A. Structure génétique des populations et compétence vectorielle

Aedes aegypti est une espèce de moustique qui a su coloniser la région tropicale. Etroitement associée à l'homme, cette espèce est soumise aux modifications anthropiques du milieu qui, indirectement, altère les modalités de la transmission vectorielle.

Les populations de moustiques réagissent différemment à l'infection ou en d'autres termes, présentent une capacité vectorielle différente. Une estimation peut être faite en laboratoire en ayant recours aux infections expérimentales, c'est la compétence vectorielle.

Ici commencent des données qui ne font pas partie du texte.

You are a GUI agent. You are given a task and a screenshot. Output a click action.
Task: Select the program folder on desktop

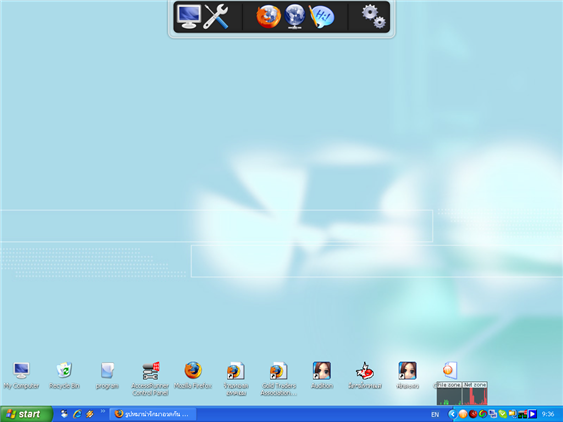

Une évaluation exhaustive de près d'une centaine de populations d'Ae. aegypti réparties sur les cinq continents a permis de confirmer l'existence de deux pools géniques distincts : les populations de la forme selvatique (Ae. ae. formosus de couleur sombre) exclusivement présente en Afrique tropicale et dans quelques îles de l'Océan Indien, non impliquée dans la transmission épidémique et les populations de la forme domestique (Ae. ae. aegypti de couleur claire) responsable des épidémies actuelles de dengue. Au sein de ce dernier pool, on distingue le groupe des populations asiatiques et sud-américaines, et le groupe des populations de la région Pacifique.

1. Les populations d'Aedes vectrices du Brésil  : Ricardo Lourenço de Oliveira (stagiaire post-doctoral, Institut Oswaldo Cruz, Rio de Janeiro, Brésil)

Devant l'ampleur des épidémies de fièvre jaune qui ont frappé le continent sud-américain le siècle dernier, des campagnes de contrôle du vecteur ont été tentées. Après l'arrêt des traitements insecticides, Ae. aegypti a ré-envahi la région, recolonisant un grand nombre de pays. Au Brésil, Ae. aegypti est plus réceptif à la dengue et à la fièvre jaune que ne l'est Ae. albopictus. Présent en plus fortes densités à la périphérie des villes, Ae. albopictus est potentiellement capable d'établir le lien entre le cycle selvatique de la fièvre jaune (faisant intervenir des moustiques sauvages) et un cycle urbain (exclusivement assuré par Ae. aegypti). Ces conclusions soutiennent les alertes au risque d'une urbanisation de la fièvre jaune via Ae. albopictus et d'une endémisation, voire une hyper-endémisation de la dengue, par Ae. aegypti.

2. Aedes aegypti de la Martinique : Anna-Bella Failloux, André Yébakima (Centre de Démoustication de la Martinique)

Dans la Caraïbe, la dengue est devenue un problème majeur de santé publique depuis que les premiers cas de dengue hémorragique ont été observés à Cuba en 1981. L'unique vecteur est Ae. aegypti qui a fait l'objet de nombreuses campagnes de traitements insecticides depuis des décennies. Les populations d'Ae. aegypti sont fortement différenciées comme le sont celles de la Guyane française. En revanche, les populations de la Martinique présentent des taux d'infection vis-à-vis de la dengue fortement hétérogènes contrairement à ceux observés pour les populations de la Guyane. Les populations guyanaises sont plus proches des populations asiatiques que ne le sont les populations de la Martinique.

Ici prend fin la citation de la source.